Site da Vice está sendo encerrado

A Vice Media vai parar de publicar em vice.com, demitir centenas de funcionários e migrar para um “studio model” que distribui conteúdo por parceiros e plataformas sociais, marcando o fim efetivo de seu site principal. Comentadores veem isso como parte de um colapso mais amplo da mídia digital financiada por venture capital e anúncios, citando BuzzFeed, Pitchfork e outros como evidência de que sites independentes de notícias e cultura estão se tornando cada vez mais insustentáveis. Muitos lamentam a perda do jornalismo inicial, ousado e de campo da Vice, e a necessidade de preservar seus arquivos, enquanto outros argumentam que a marca já havia se degradado em clickbait ou propaganda e veem o encerramento como algo pouco surpreendente.

Natureza do encerramento

  • Um memorando interno diz que a Vice vai parar de publicar em vice.com, migrar para um “studio model” e distribuir conteúdo por plataformas parceiras e canais sociais.
  • A empresa continua existindo; a Refinery29 deve ser vendida separadamente.
  • Estão previstos cortes de vários centenas de funcionários; comentaristas veem isso como mais uma etapa de um longo colapso após a falência e a aquisição por private equity.
  • Permanece a ambiguidade sobre se o site atual ficará online como arquivo; alguns acham óbvio que sim, outros esperam uma remoção completa com base em precedentes recentes em outros veículos.

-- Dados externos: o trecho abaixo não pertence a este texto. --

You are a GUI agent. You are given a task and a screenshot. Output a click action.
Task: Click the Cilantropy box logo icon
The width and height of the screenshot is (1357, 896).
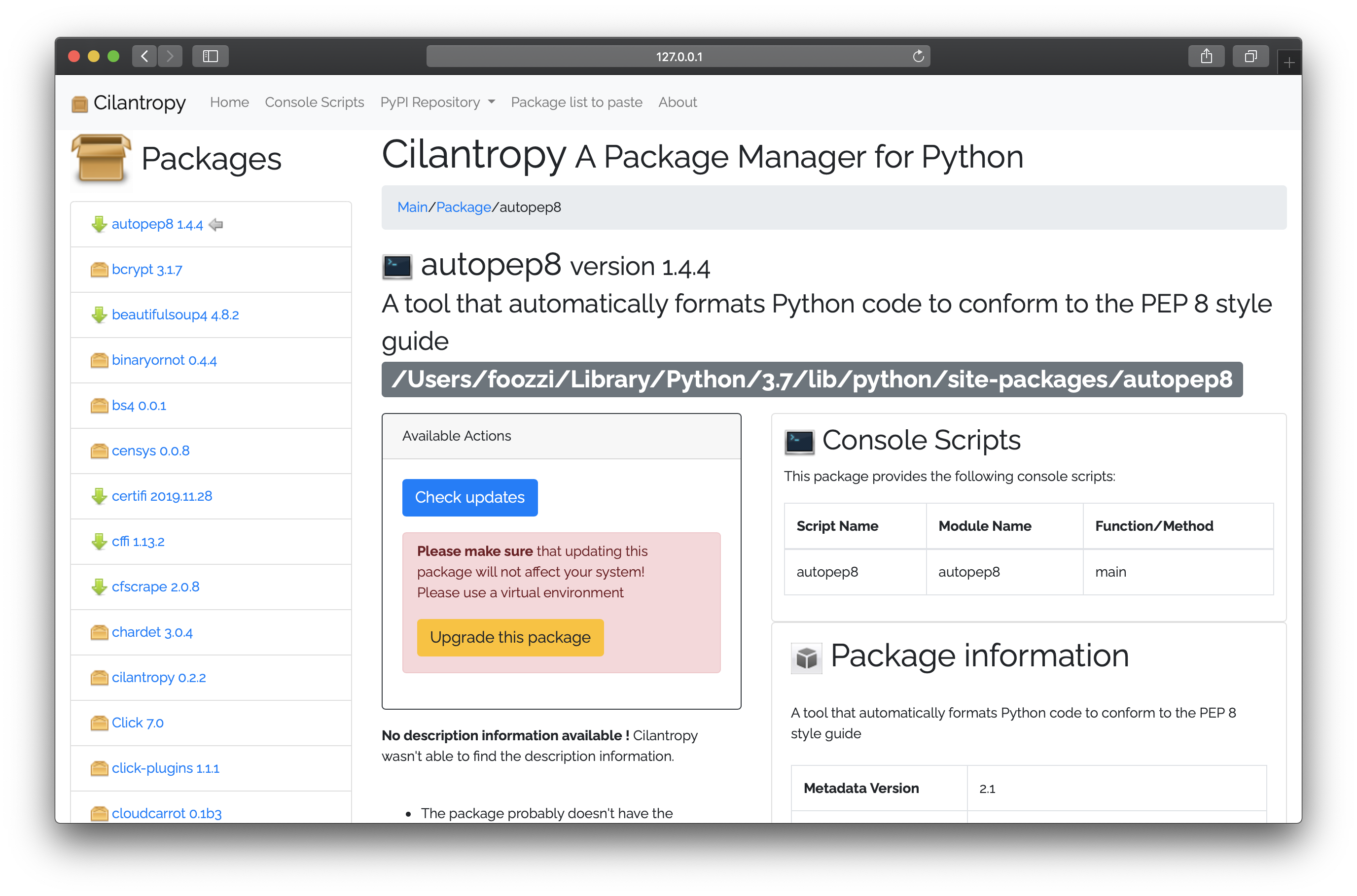point(79,103)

Modelo de negócio e economia da mídia digital

  • Muitos veem isso como evidência de que operar uma publicação web sustentada por anúncios já não é viável, especialmente com grandes equipes e expectativas de VC.
  • O crescimento da Vice está ligado ao financiamento da era de juros baixos e a grandes investimentos de mídia/private equity; alguns argumentam que ela foi um clássico “LIRP” que morre quando o dinheiro barato desaparece.
  • O canal no YouTube tem milhões de inscritos e bons números de visualizações, mas comentaristas observam que isso está longe de ser suficiente para sustentar milhares de funcionários.
  • Padrão mais amplo: BuzzFeed, HuffPo, Pitchfork, Engadget e outros são citados como casos semelhantes em um ecossistema de publicadores digitais em colapso.

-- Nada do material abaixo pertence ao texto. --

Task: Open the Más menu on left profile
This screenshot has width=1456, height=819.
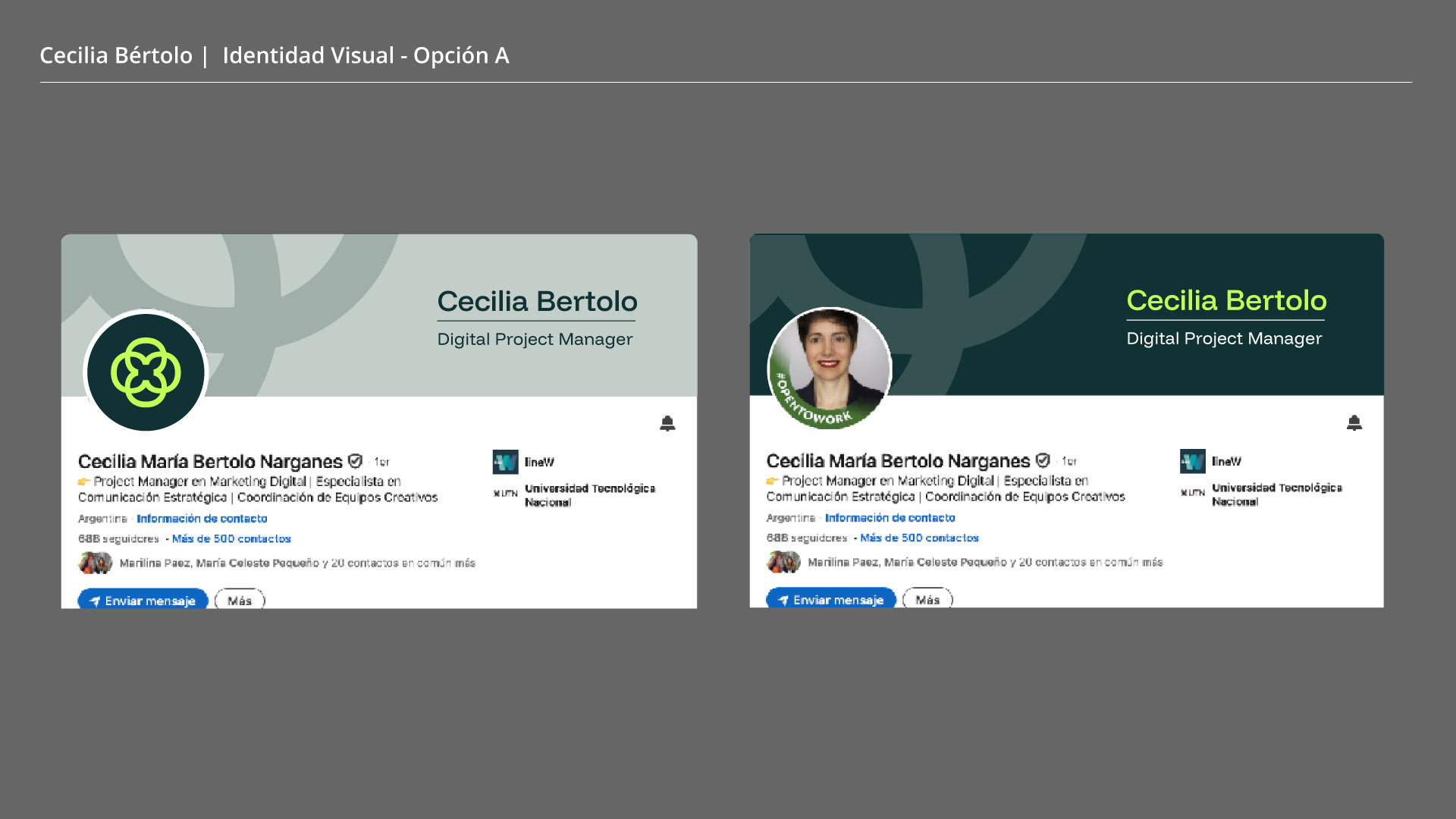Action: [240, 601]
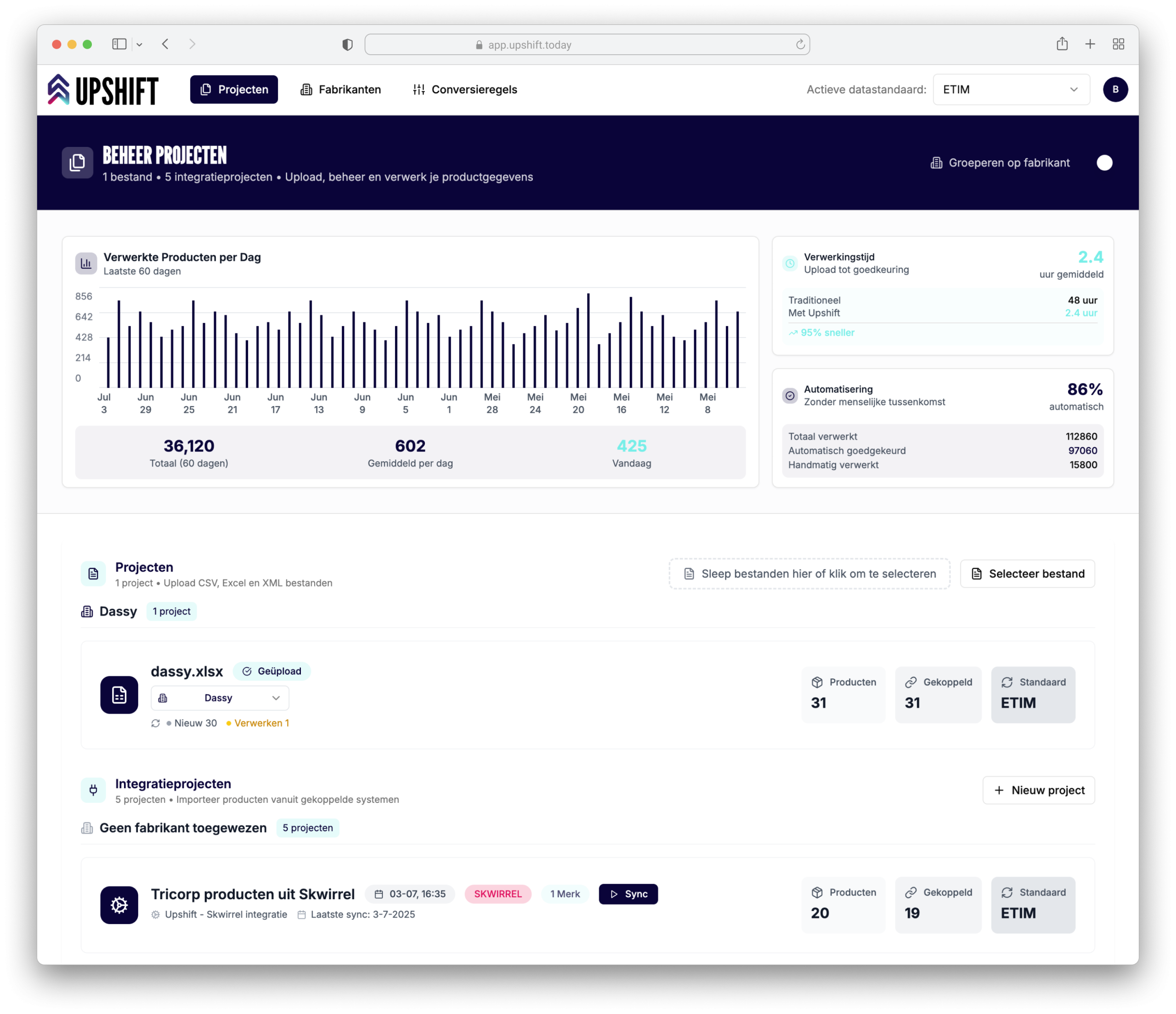Open sidebar options chevron in Safari toolbar
1176x1014 pixels.
click(x=139, y=44)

Trajetória editorial e percepção cultural

  • A Vice dos primeiros anos é amplamente lembrada por reportagens ousadas, feitas no local, muitas vezes perigosas, e documentários de viagem crus; muitos elogiam coberturas específicas de guerra e da Coreia do Norte.
  • Os anos posteriores são descritos como clickbait, content marketing, partidários ou propagandísticos, ou “estranhos e raivosos” em vez de divertidos e subversivos.
  • Alguns argumentam que nada de valor se perde; outros dizem que o veículo tinha valor jornalístico real, desperdiçado quando tentou se tornar um império de mídia.
  • Há discordância sobre seu papel político e viés, com acusações em várias direções.

Arquivamento, decadência da web e preservação

  • Há forte sentimento de que vice.com deveria permanecer online em forma estática/arquivada; muitos veem a exclusão como equivalente a queimar livros e prejudicial aos portfólios de jornalistas.
  • Tecnicamente, comentaristas dizem que hospedagem estática (S3 + CDN, WARC, Webrecorder, ArchiveBox, Internet Archive, Archive Team) é barata e direta.
  • Contra-argumentos: responsabilidades legais, licenciamento de fotos, superfície de segurança, preocupações com marca/SEO e falta de incentivo para proprietários focados em retornos de curto prazo.
  • Frustração mais ampla de que grandes sites (Fatwallet, Yahoo Answers, Yahoo Groups, Digg, etc.) foram apagados, contribuindo para uma web aberta “moribunda”.

Implicações mais amplas

  • Muitos veem isso e o esvaziamento da Pitchfork como marcos no declínio do jornalismo cultural escrito e dos sites independentes, substituídos por plataformas, influenciadores e conteúdo com tons de IA.
  • Vários lamentam que a web esteja se centralizando em poucos silos sociais/de vídeo, com mais dependência da Wayback Machine para encontrar material antigo e de maior qualidade.